The new project, called 'US Dollar Euribor', is set to establish a global benchmark in the American currency in direct competition with the USD Libor benchmark. The USD Euribor is attempting to bring together 24 banks, mostly from continental Europe, but also from Japan, the US, China and Canada. One British bank is also part of the project, according to a source close to the operation.
Libor relies instead on a survey of roughly 16 banks and is decided upon by British Bankers' Association (BBA).
"This week we will launch a testing exercise which will last a month or two," Cedric Quemener, the EBF manager in charge of the project, told EurActiv. "If everything goes according to plan, the launch of the new benchmark is foreseen in September," he added.
The plan originates from concerns among continental European banks about what they see as a dominant position by investment banks and other big lenders from the City of London, which have a hold on the price-setting process that dictates the cost of trillions of dollars of bank and company borrowing.
"We believe that the new benchmark is set to be much more representative of the reality in Europe," Quemener said. Having a bigger say in the definition of the benchmark for interest rates is also crucial to decrease uncertainty in the markets, he added.
Libor troubles
The European challenge to Libor comes at a time when the group backing the British benchmark is in the midst of turmoil over the possible role it played in manipulating Libor rates to cool the financial crisis.

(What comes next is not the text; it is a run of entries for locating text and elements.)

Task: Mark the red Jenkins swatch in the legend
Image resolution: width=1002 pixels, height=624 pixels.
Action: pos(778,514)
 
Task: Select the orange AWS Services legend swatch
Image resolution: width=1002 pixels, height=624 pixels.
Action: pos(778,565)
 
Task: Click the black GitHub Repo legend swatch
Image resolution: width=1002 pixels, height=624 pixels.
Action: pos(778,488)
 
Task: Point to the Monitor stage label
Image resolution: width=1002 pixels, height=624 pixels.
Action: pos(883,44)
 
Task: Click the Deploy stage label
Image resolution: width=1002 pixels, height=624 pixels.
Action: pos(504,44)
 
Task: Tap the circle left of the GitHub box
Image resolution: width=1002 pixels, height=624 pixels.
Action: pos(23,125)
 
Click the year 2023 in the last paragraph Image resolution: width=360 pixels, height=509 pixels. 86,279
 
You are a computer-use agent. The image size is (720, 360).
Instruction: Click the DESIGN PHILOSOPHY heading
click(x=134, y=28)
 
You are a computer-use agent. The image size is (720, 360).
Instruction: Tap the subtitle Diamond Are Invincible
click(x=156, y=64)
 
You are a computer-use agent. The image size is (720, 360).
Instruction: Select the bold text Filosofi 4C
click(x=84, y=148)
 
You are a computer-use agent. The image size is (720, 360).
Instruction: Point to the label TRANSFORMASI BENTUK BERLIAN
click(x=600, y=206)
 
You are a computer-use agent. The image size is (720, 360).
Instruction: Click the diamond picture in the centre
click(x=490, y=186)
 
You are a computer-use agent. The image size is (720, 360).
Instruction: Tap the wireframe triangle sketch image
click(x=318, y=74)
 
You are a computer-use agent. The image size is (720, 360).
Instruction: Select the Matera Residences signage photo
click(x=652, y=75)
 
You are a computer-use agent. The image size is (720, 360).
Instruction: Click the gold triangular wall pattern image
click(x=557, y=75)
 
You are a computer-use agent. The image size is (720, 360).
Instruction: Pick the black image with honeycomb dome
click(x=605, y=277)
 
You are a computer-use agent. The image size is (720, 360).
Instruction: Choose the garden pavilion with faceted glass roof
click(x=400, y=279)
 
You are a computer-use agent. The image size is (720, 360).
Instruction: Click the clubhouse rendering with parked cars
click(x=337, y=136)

Regulators are probing whether a handful of major banks manipulated the global benchmark. The Bank of America, Barclays, Citigroup, WestLB and UBS are among the targets of the ongoing investigation by regulators in Britain, Japan and the United States.
The investigation is aimed at verifying whether banks understated Libor to reduce their borrowing costs and downplay investor panic during the financial crisis.
About $350 trillion worth of financial products all over the world reference Libor, and lower levels for the rate could have robbed lenders and investors of significant amounts of interest income. Borrowers, on the other hand, would have benefited from the move.
Libor rates spiked during the financial crisis but were widely criticised at the time for not having risen enough to reflect market pricing.
Italian banks remain cautious
The USD Euribor appears to have broad support in continental Europe, although the names of the banks involved are not yet public.
German and French banks are among the strongest forces behind the project. But the plan is missing a key partner at the moment: Italian banks.
None of the three Italian banks that are members of the Euribor steering committee (Unicredit, Intesa San Paolo and Monte dei Paschi) have thus far shown an interest in joining the USD Euribor.
The Italians' cautiousness is most likely linked to the primarily European nature of the top Italian banks, and their consequent lack of interest in participating in a global benchmark.
Their very prudent approach proved successful during the financial turmoil. They were among the few credit institutions in Europe not to find themselves in need of public aid. Prudence might be the prevailing attitude on this occasion too.